• EXERCISE TASK:
Copy the data below word for word, starting at the line that contains "Describe the element at coordinates (1318, 36)" and ending after the line that contains "Minimise is located".

• PROVIDED RECORDS:
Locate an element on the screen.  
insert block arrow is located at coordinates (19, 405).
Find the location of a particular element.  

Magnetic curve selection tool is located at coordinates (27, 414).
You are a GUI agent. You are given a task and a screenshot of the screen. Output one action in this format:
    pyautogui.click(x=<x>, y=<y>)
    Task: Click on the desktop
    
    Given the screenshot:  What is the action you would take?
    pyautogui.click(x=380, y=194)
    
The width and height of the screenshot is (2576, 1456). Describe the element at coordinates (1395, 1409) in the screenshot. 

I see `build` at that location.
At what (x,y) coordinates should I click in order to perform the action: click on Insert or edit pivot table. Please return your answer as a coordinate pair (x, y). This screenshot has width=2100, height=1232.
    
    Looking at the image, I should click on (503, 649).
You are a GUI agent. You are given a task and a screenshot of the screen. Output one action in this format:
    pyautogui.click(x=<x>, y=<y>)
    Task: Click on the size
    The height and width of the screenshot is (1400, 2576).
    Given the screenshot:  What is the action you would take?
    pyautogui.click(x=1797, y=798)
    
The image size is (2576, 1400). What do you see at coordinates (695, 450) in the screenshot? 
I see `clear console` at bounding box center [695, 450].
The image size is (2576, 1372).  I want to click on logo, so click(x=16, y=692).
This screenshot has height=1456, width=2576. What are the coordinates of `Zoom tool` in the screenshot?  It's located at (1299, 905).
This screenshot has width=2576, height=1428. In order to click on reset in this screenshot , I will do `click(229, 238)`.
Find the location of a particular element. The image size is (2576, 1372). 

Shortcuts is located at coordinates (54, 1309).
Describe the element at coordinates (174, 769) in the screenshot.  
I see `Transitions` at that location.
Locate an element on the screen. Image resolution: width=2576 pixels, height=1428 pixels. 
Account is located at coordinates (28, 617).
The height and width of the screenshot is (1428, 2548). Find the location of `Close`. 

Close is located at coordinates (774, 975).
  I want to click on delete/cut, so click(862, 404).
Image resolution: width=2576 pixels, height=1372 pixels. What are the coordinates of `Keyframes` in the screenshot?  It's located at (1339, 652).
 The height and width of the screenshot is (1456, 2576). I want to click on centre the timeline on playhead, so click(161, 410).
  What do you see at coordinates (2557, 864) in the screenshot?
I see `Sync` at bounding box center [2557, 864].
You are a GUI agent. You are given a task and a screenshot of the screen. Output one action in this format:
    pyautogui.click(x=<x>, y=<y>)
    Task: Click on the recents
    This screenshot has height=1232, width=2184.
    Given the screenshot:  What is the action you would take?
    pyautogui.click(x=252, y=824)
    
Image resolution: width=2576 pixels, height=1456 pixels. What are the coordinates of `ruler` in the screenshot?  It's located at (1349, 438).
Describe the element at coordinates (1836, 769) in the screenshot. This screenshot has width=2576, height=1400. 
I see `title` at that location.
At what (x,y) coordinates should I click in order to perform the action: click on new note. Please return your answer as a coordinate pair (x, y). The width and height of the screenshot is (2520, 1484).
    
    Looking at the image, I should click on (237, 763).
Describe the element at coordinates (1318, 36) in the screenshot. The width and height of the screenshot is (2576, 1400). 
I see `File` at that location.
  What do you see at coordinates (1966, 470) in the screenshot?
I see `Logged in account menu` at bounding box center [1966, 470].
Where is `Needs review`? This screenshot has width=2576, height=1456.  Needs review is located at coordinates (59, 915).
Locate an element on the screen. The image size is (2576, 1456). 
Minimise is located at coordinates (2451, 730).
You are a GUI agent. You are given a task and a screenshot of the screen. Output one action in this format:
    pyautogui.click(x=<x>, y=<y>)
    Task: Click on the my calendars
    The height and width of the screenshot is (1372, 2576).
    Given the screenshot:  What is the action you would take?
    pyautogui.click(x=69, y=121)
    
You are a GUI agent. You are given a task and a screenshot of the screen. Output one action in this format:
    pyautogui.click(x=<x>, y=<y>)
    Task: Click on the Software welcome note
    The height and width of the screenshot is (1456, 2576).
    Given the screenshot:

• WRITTEN ANSWER:
Describe the element at coordinates (1318, 36) in the screenshot. The width and height of the screenshot is (2576, 1400). 
I see `File` at that location.
  What do you see at coordinates (1966, 470) in the screenshot?
I see `Logged in account menu` at bounding box center [1966, 470].
Where is `Needs review`? This screenshot has width=2576, height=1456.  Needs review is located at coordinates (59, 915).
Locate an element on the screen. The image size is (2576, 1456). 
Minimise is located at coordinates (2451, 730).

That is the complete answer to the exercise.